Moraxella (Branhamella) catarrhalis, a causative agent of otitis media, sinusitis, and exacerbation of bronchitis, has acquired widespread ability to produce beta-lactamase and can be nosocomially transmitted. The typing methods used in epidemiological analyses of M. catarrhalis are not optimal for genetic analyses. Two methods, a multiple-locus Southern blot (SB) method and a single-locus PCR-restriction fragment length polymorphism (RFLP) method, were developed and used to assess genetic diversity and potential clinical and geographic relationships in M. catarrhalis. Nine randomly cloned M. catarrhalis DNA fragments were used as probes of SBs containing DNA from 54 geographically and clinically diverse strains. For comparison, a PCR-RFLP method was developed as a quick, inexpensive, and discriminating alternative. A highly variable 3.7-kb genomic region (M46) was cloned and sequenced, and 3.5 kb of the cloned DNA was targeted for PCR amplification. DNAs from the 54 strains were subjected to PCR-RFLP. SB analysis distinguished all strains that had no apparent epidemiological linkage (40 of 54), and PCR-RFLP distinguished fewer strains (21 of 54).
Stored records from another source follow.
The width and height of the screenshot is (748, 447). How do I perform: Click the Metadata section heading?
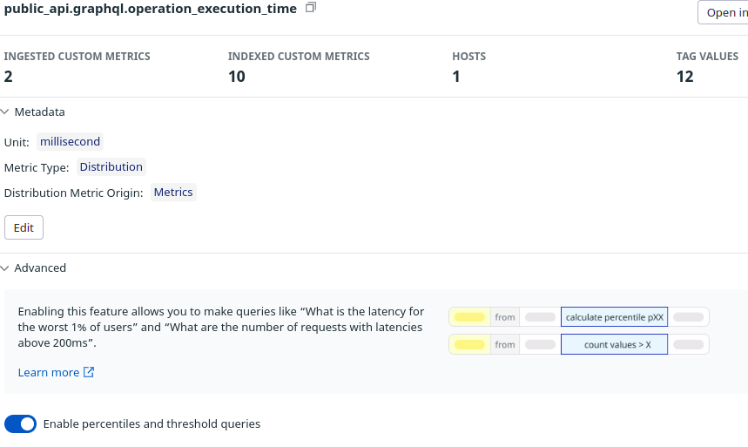coord(39,112)
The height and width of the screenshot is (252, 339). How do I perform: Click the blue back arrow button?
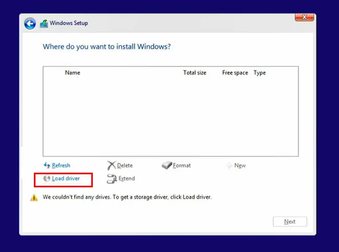click(x=30, y=23)
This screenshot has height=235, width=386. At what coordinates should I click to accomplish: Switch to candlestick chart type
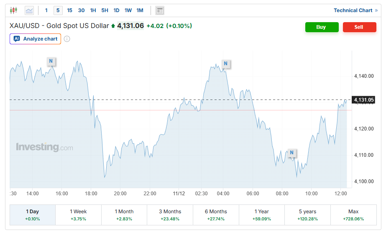[x=14, y=10]
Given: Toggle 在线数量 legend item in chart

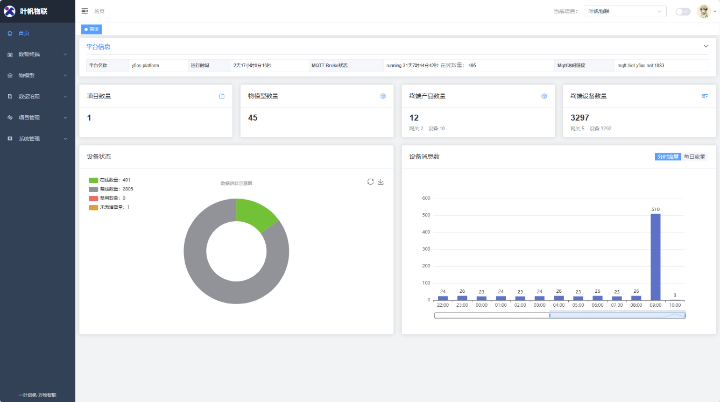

Epidemiologically linked strains appeared genetically identical by both methods. PCR-RFLP was compared to pulsed-field gel electrophoresis (PFGE) for 8 of the 54 strains and 23 additional strains. PCR-RFLP distinguished fewer strains than PFGE typing (16 of 31 versus 20 of 31 strains), but PCR-RFLP was more useful for inferring interstrain relatedness. Separate cluster analyses of multilocus SB and single locus PCR-RFLP data showed high genetic diversity within and across geographic locations and clinical presentations. The resultant dendrograms were not entirely concordant, but both methods often gave similar strain clusters at the terminal branches. High genetic diversity, nonconcordance of cluster analyses from different genetic loci, and shared genotypes among epidemiologically linked strains support a hypothesis of high recombination relative to spread of clones. Single-locus PCR-RFLP may be suitable for short-term epidemiological studies, but the SB data demonstrate that greater strain discrimination may be obtained by sampling variation at multiple genomic sites.